■ **Study material**
┄┄┄┄┄┄
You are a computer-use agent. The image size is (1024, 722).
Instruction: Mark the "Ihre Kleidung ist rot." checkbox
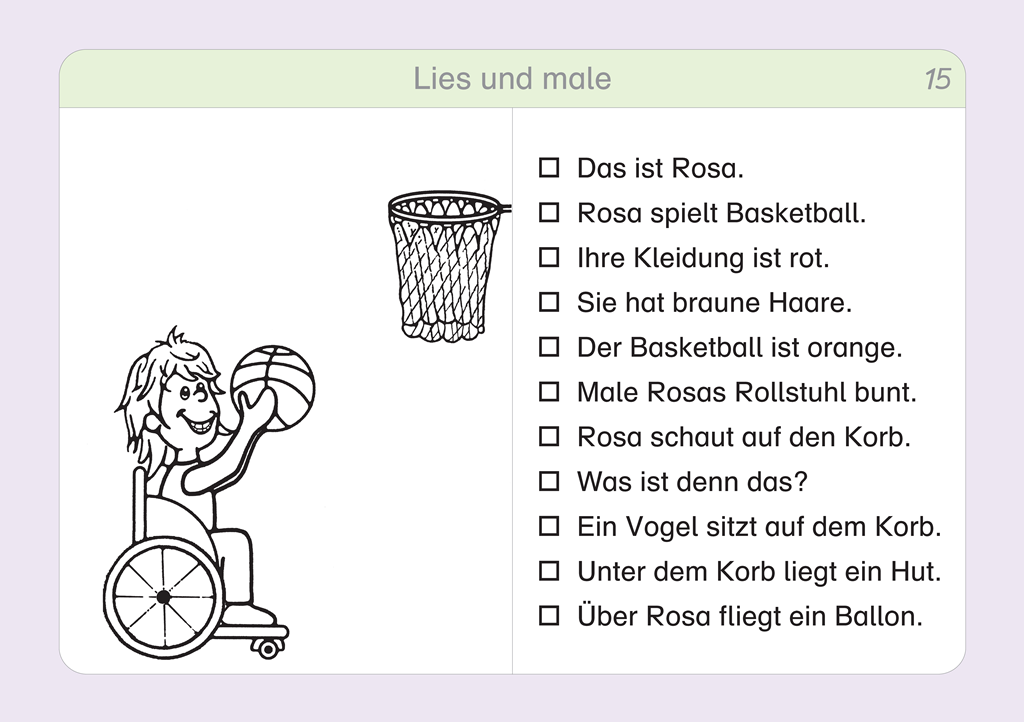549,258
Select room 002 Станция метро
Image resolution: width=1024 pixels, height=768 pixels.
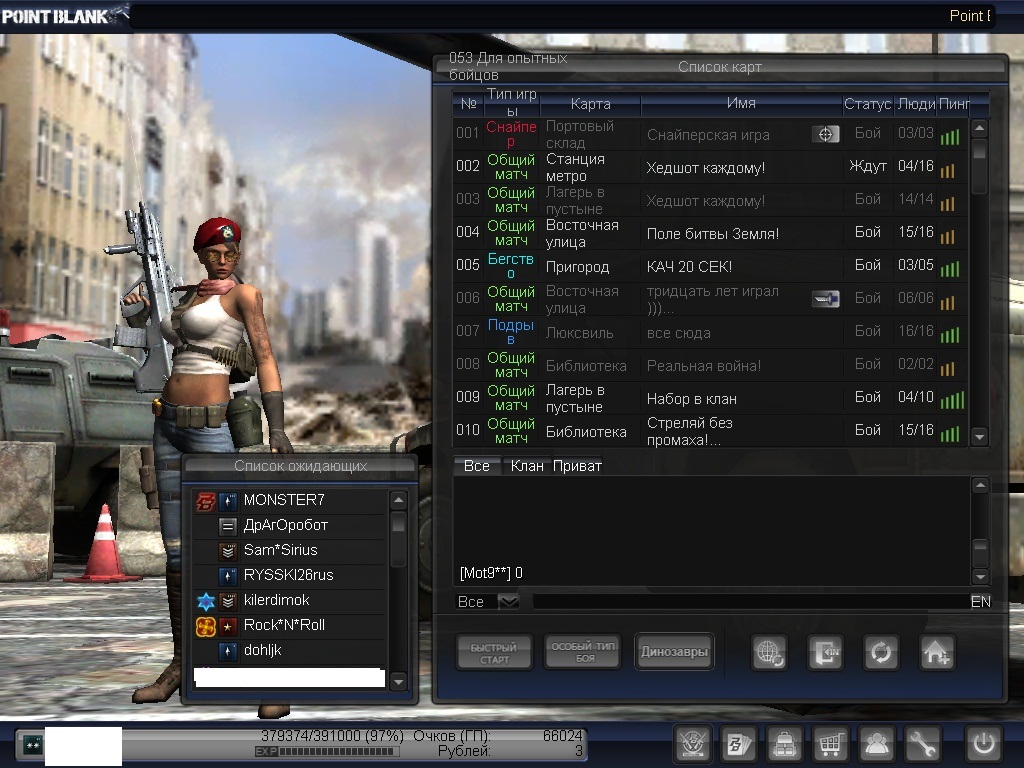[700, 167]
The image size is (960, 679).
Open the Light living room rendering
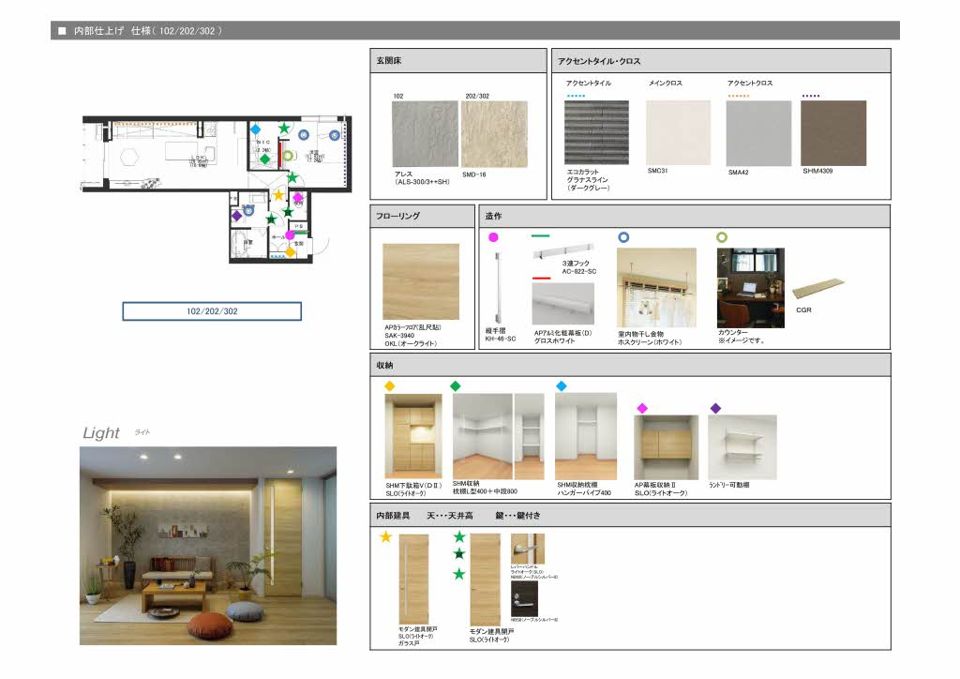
┄┄┄┄┄┄
■ **Task details**
Send back the data above verbatim, leaving out its pictures.

■ **Answer below**
You are a computer-use agent. The image size is (1024, 722).
Instruction: Mark the "Ihre Kleidung ist rot." checkbox
549,258
Select room 002 Станция метро
Image resolution: width=1024 pixels, height=768 pixels.
[700, 167]
The image size is (960, 679).
Open the Light living room rendering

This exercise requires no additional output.